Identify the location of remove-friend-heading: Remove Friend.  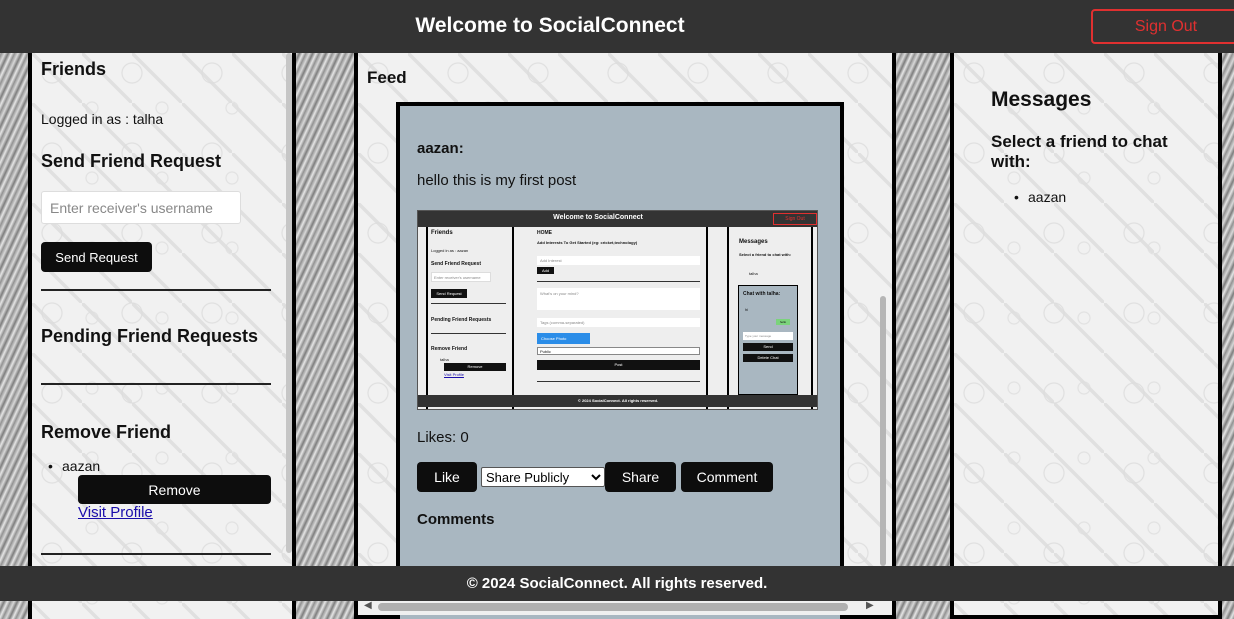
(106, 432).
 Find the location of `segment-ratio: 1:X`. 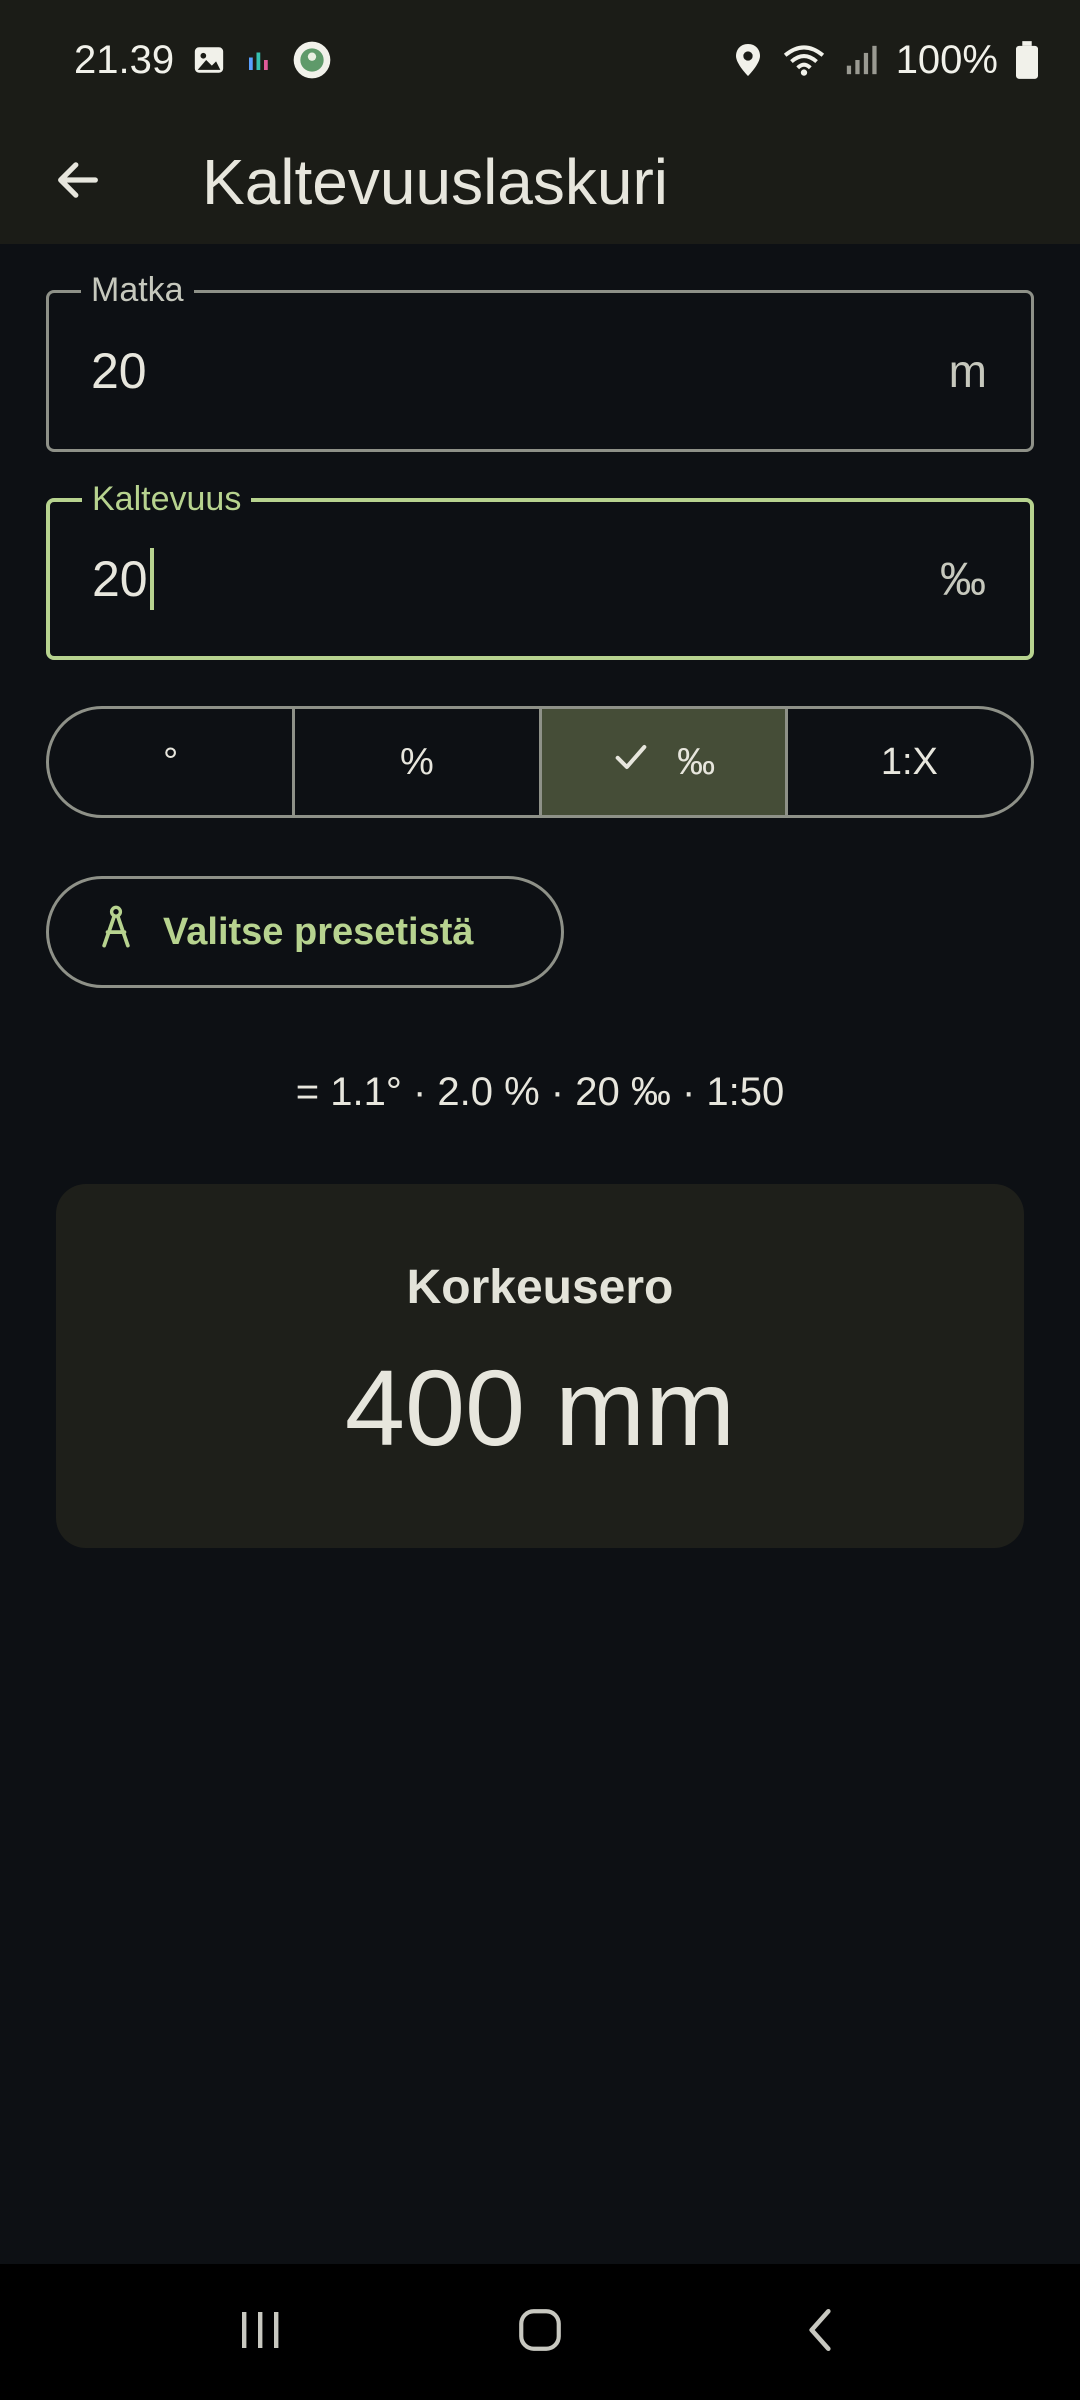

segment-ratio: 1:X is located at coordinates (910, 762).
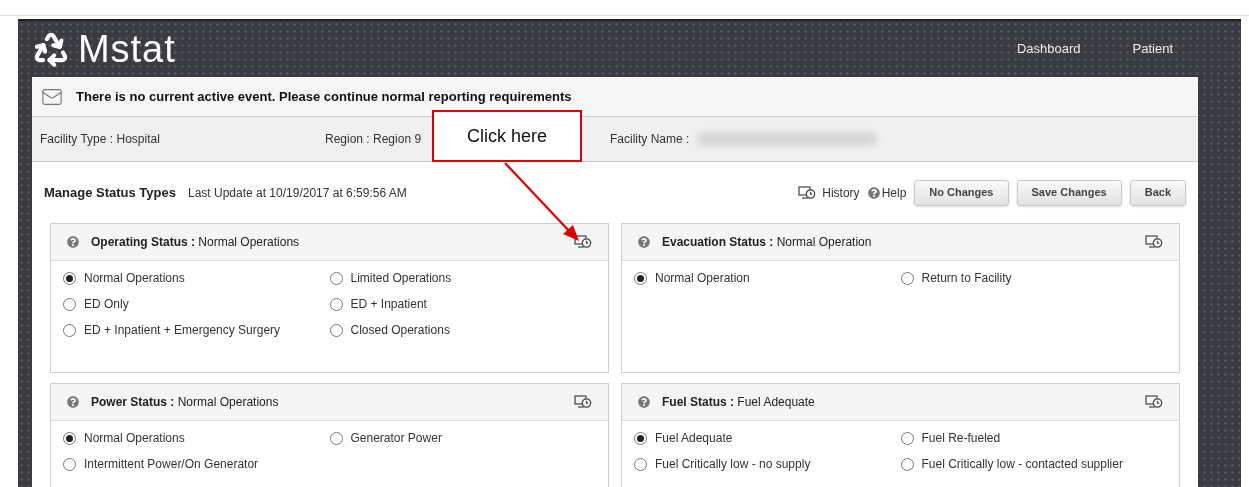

--

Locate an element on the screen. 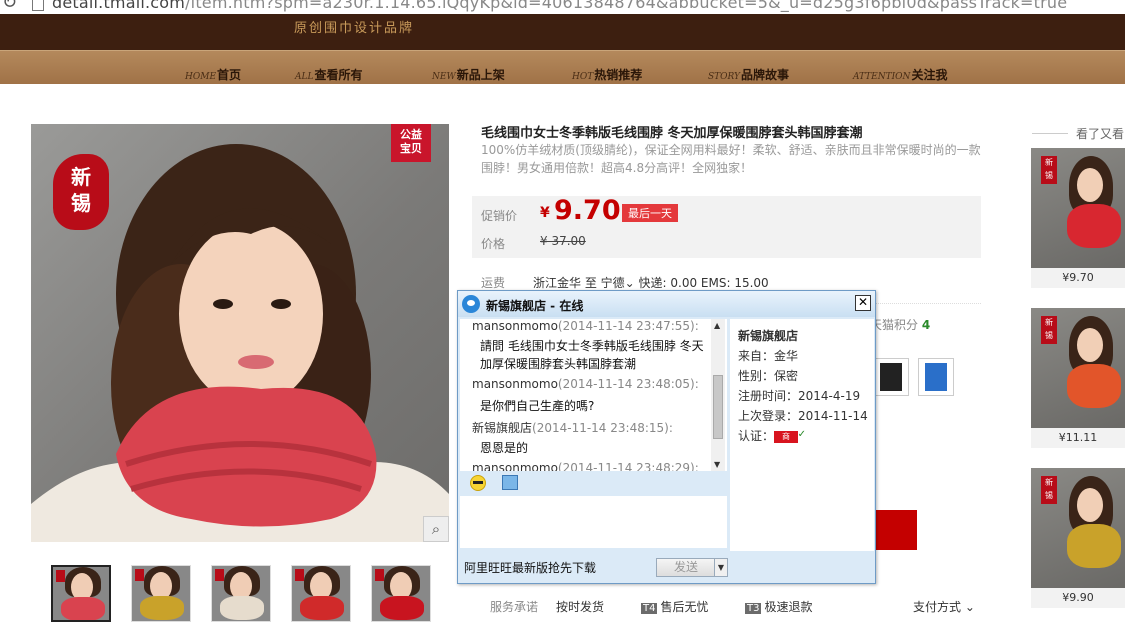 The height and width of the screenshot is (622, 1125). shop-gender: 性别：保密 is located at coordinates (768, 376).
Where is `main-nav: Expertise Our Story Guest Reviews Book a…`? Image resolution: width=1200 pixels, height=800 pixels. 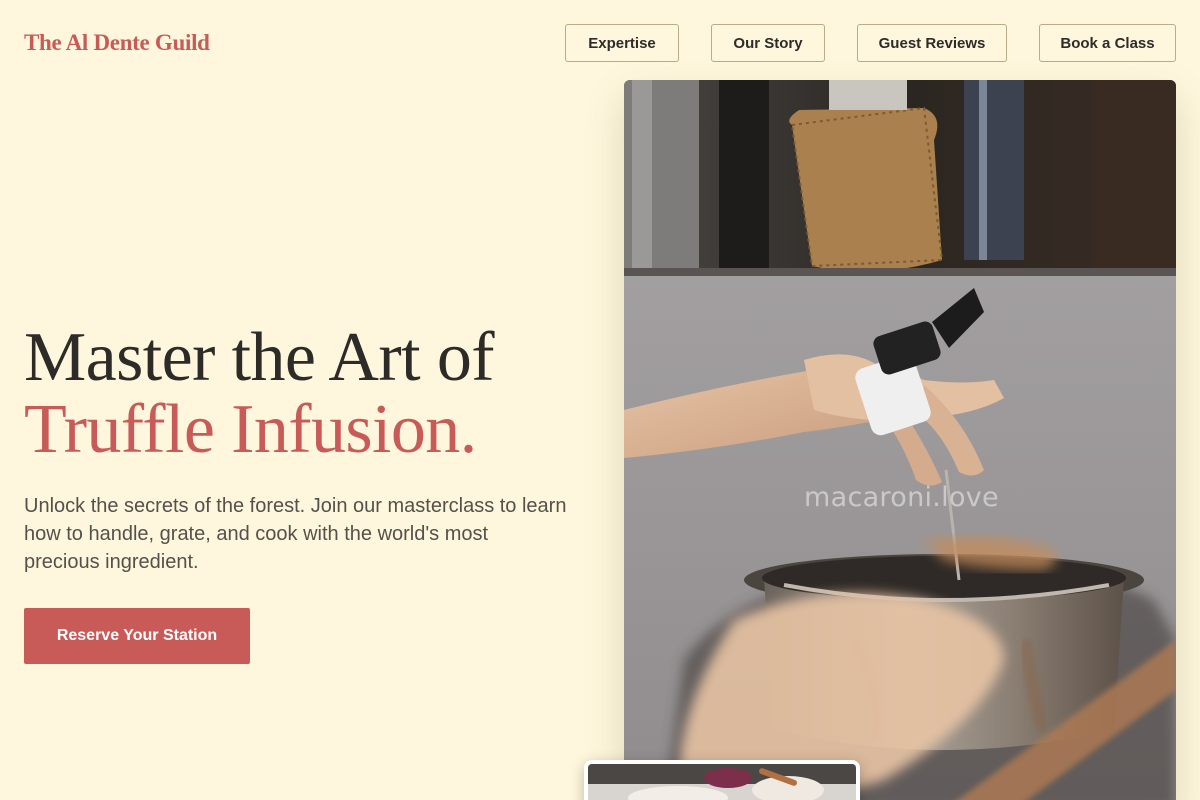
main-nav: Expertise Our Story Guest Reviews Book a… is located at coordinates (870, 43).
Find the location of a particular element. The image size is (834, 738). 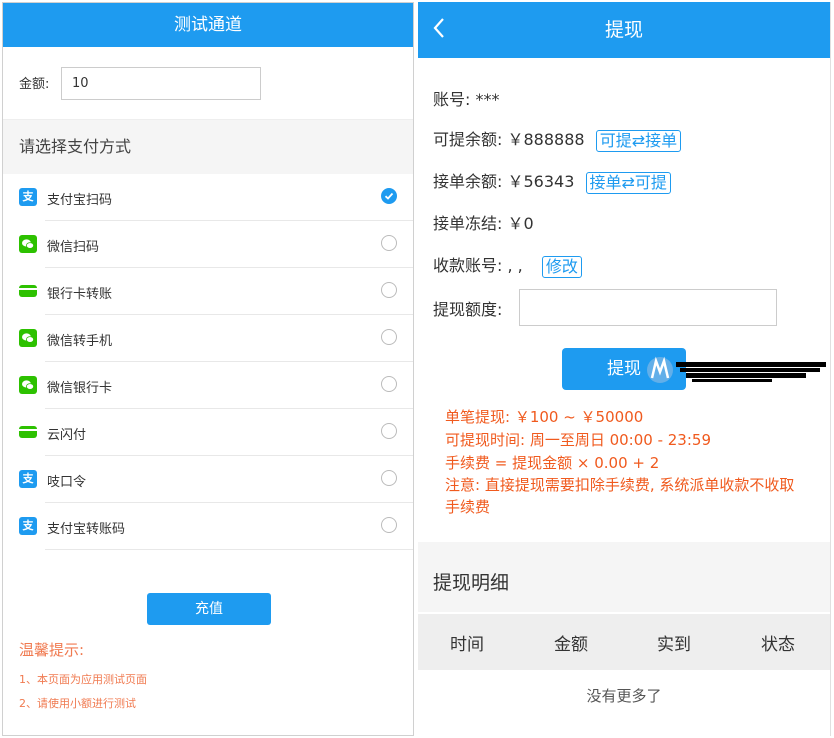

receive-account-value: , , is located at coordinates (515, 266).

### Directions for this task
Format the entries between the lines holding "Identify the location" and "segment-ratio: 1:X is", inclusive, as a Markdown table with the columns Row and Line, numbering each row and dropping blank lines. Omit the pictures.

### Written response
| Row | Line |
|---|---|
| 1 | Identify the location of remove-friend-heading: Remove Friend.   |
| 2 | (106, 432). |
| 3 |  Find the location of `segment-ratio: 1:X`.  |
| 4 | segment-ratio: 1:X is located at coordinates (910, 762). |